# Start of Exercise inputs

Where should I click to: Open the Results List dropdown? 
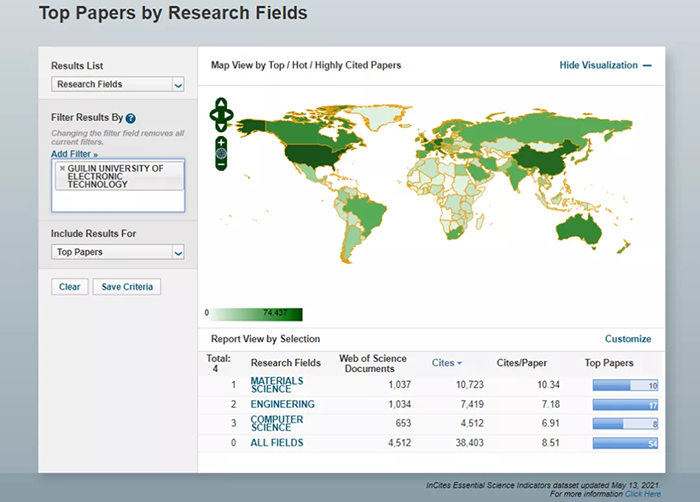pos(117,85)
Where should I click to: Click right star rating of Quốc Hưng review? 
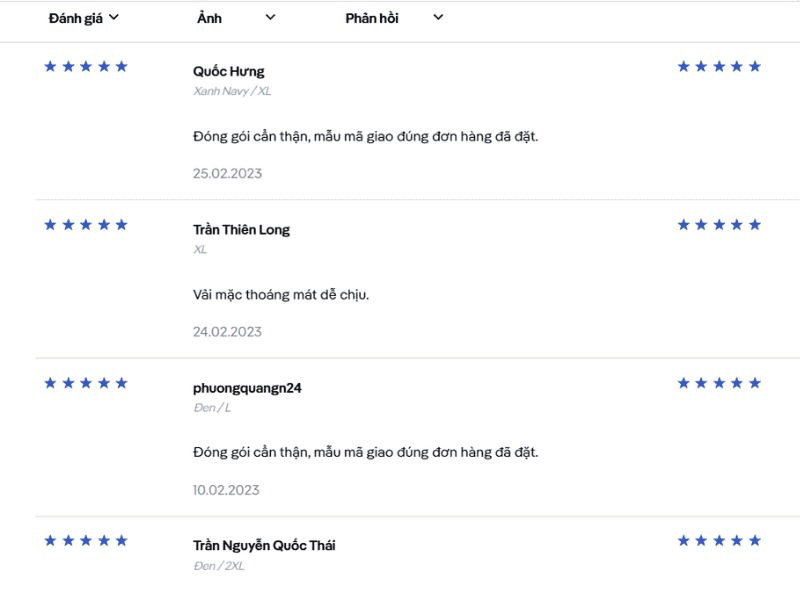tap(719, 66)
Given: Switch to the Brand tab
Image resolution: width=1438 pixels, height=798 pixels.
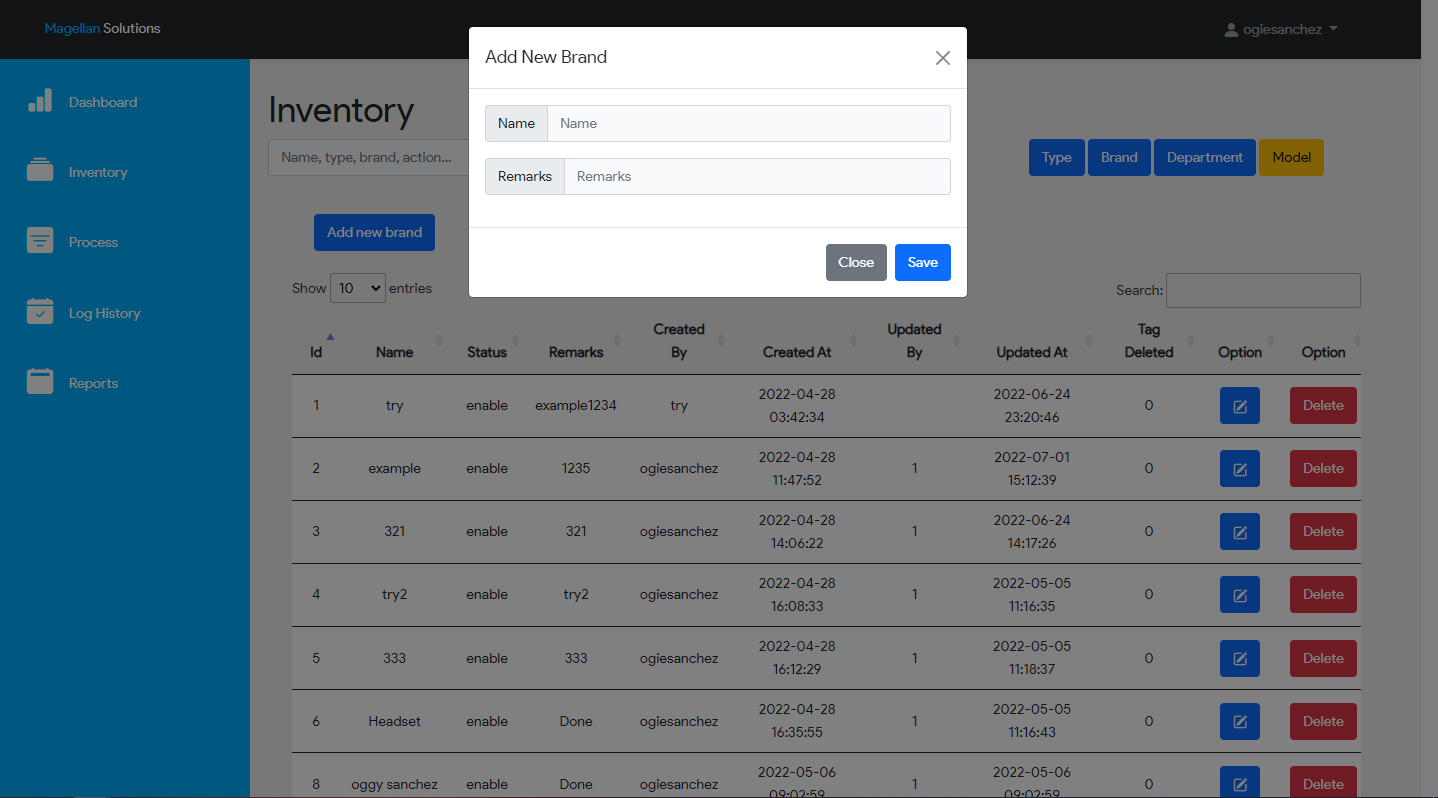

# End of Exercise inputs
# Start of Exercise inputs

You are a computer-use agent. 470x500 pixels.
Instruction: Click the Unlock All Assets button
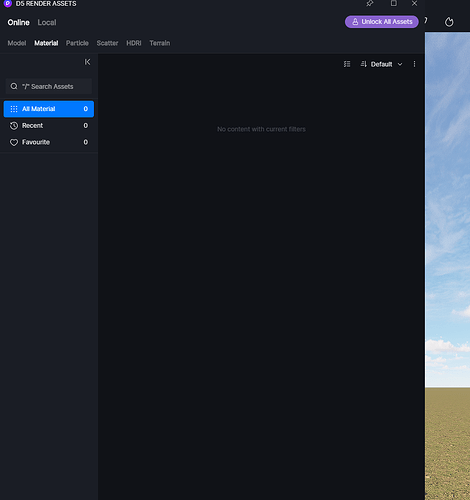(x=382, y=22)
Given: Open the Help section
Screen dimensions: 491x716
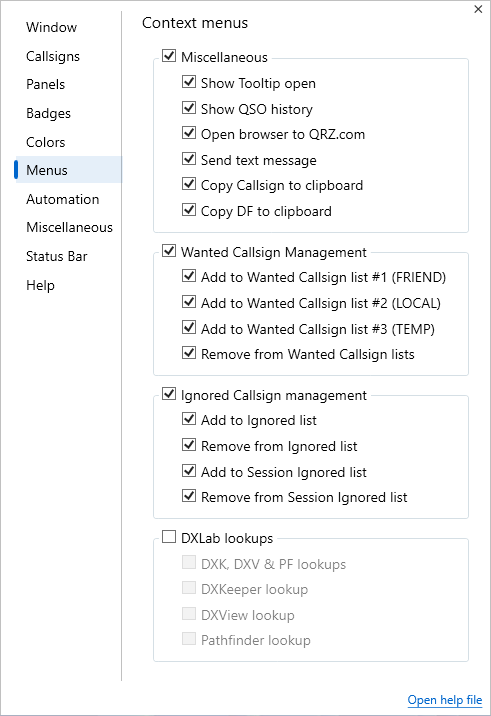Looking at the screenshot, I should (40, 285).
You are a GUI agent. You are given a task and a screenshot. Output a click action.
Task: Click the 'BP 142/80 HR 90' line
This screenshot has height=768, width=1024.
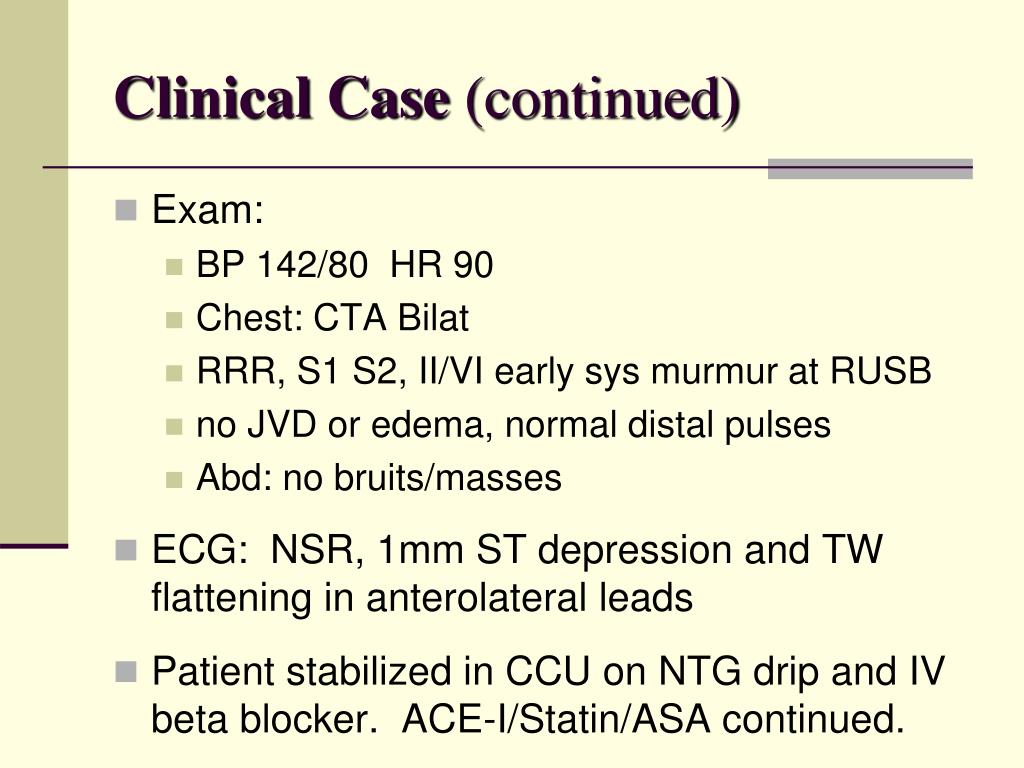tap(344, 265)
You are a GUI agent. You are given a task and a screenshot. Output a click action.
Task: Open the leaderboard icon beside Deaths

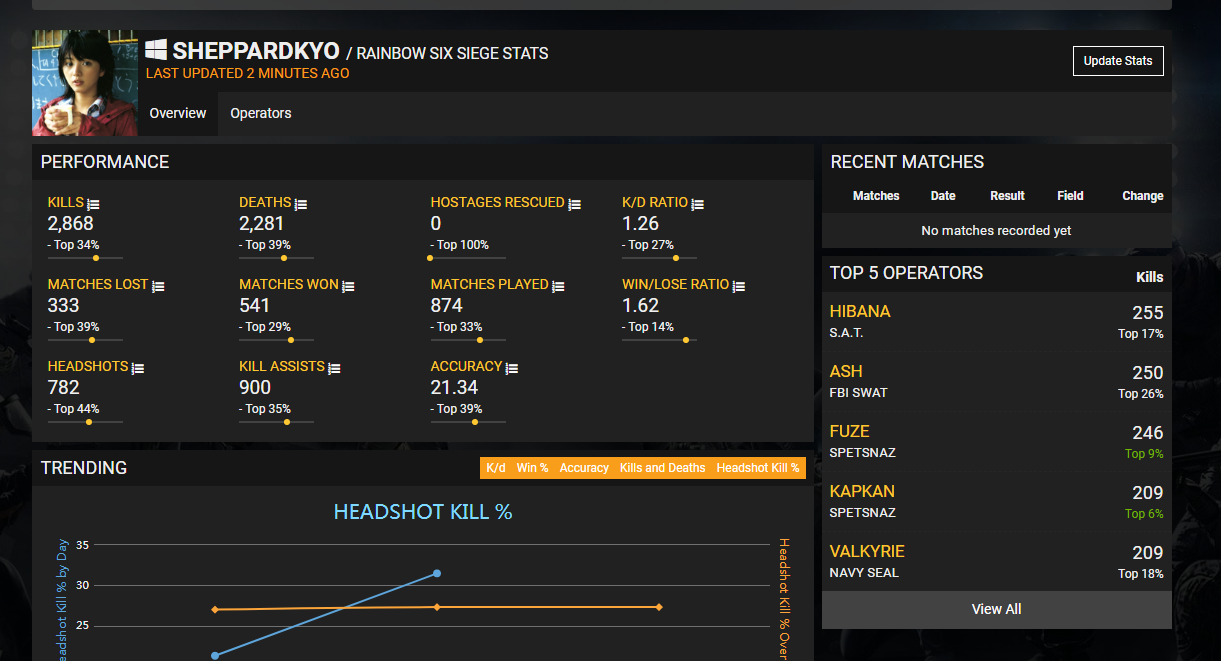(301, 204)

# End of Exercise inputs

Repeat word for word the records starting at the line containing "Given: Switch to the Brand tab" and ending at the line containing "Image resolution: width=1438", including both of those lines.

Given: Switch to the Brand tab
Image resolution: width=1438 pixels, height=798 pixels.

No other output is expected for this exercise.